* **ESTRATTO SELEZIONATO**:
Ora, come abbiamo mostrato per l’uso di «redemptione», anche per «peccati» si possono mettere in evidenza altri usi che si legano ad altre tematiche dei testi machiavelliani. È stato notato che, nel Principe, l’uso di peccato per indicare gli errori sulla questione delle armi poteva anche essere un richiamo petrarchesco, poiché è presente nella canzone Italia mia, dalla quale Machiavelli trae il “detto” finale del Principe[14].
In diversi luoghi dei Discorsi (I vii; I xxxi; I lviii; II xviii ; II xxiii ; II xxviii; III xxix; III xlix), «peccati» viene adoperato per parlare di azioni che vanno contro una legge e devono dunque essere castigate. Va messo in evidenza il legame con il passo di una predica sopra Aggeo di Savonarola nella quale il Frate fa riferimento a Sant’Agostino e a Tommaso:
«Dalla quale legge naturale è proceduto poi la legge civile e canonica; ed è tanto ferma quella legge eterna e tanto da esser obedita, che ogni peccato che si fa contro ad alcuna di queste leggi procedute da quella, come vuole santo Augustino, si dice esser contra la legge eterna; e però diffiniscano e’ sacri dottori el peccato in questo modo: Peccatum est dictum, vel factum, vel concupitum contra legem aeternam[15], perchè tutte le leggi da questa dependano…» (Aggeo, VI, p. 92).
Passo rapidamente perché non è un uso presente nel Principe, ma il legame con la tradizione religiosa e giuridica mi pare da sottolineare per la somiglianza con quello che ho sottolineato per gli usi di “redenzione”.

* **MATERIALE FORNITO**:
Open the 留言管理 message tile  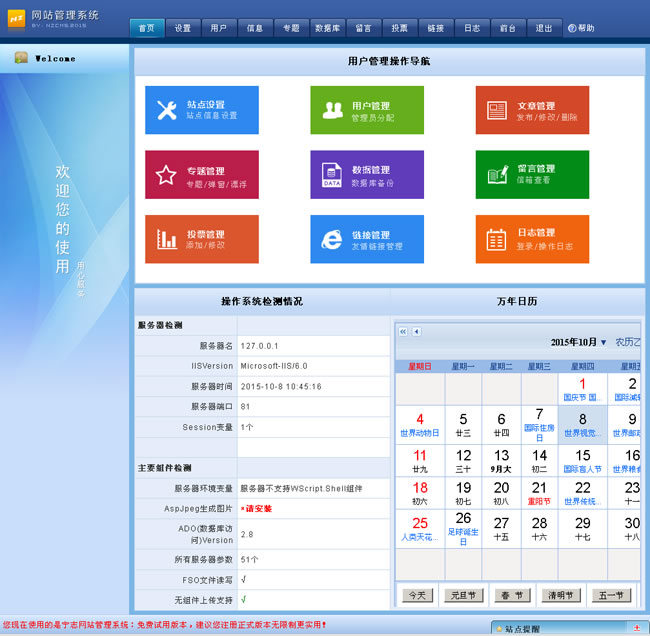click(x=532, y=175)
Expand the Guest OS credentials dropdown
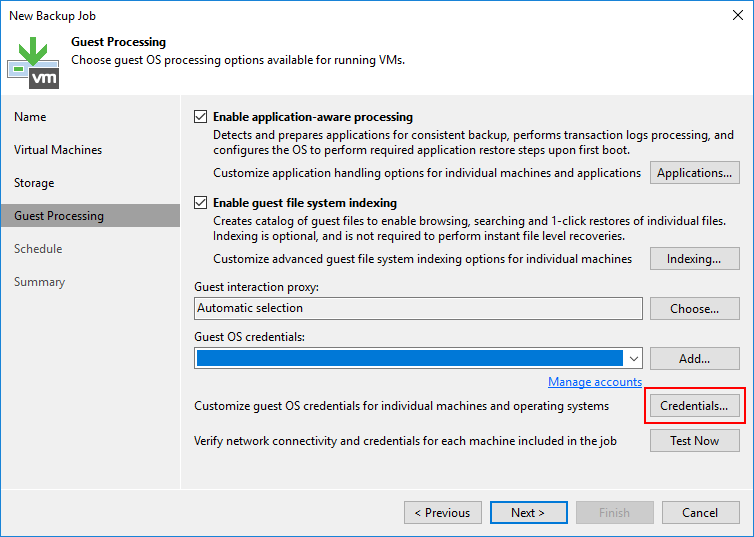Image resolution: width=754 pixels, height=537 pixels. coord(632,358)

* **ISTRUZIONE SCRITTA**:
Riporta parola per parola la porzione del brano sull'uso di «peccati» in Machiavelli che inizia con le parole contenenti "Ora, come abbiamo" e termina con "finale del Principe[14].".

* **SOLUZIONE**:
Ora, come abbiamo mostrato per l’uso di «redemptione», anche per «peccati» si possono mettere in evidenza altri usi che si legano ad altre tematiche dei testi machiavelliani. È stato notato che, nel Principe, l’uso di peccato per indicare gli errori sulla questione delle armi poteva anche essere un richiamo petrarchesco, poiché è presente nella canzone Italia mia, dalla quale Machiavelli trae il “detto” finale del Principe[14].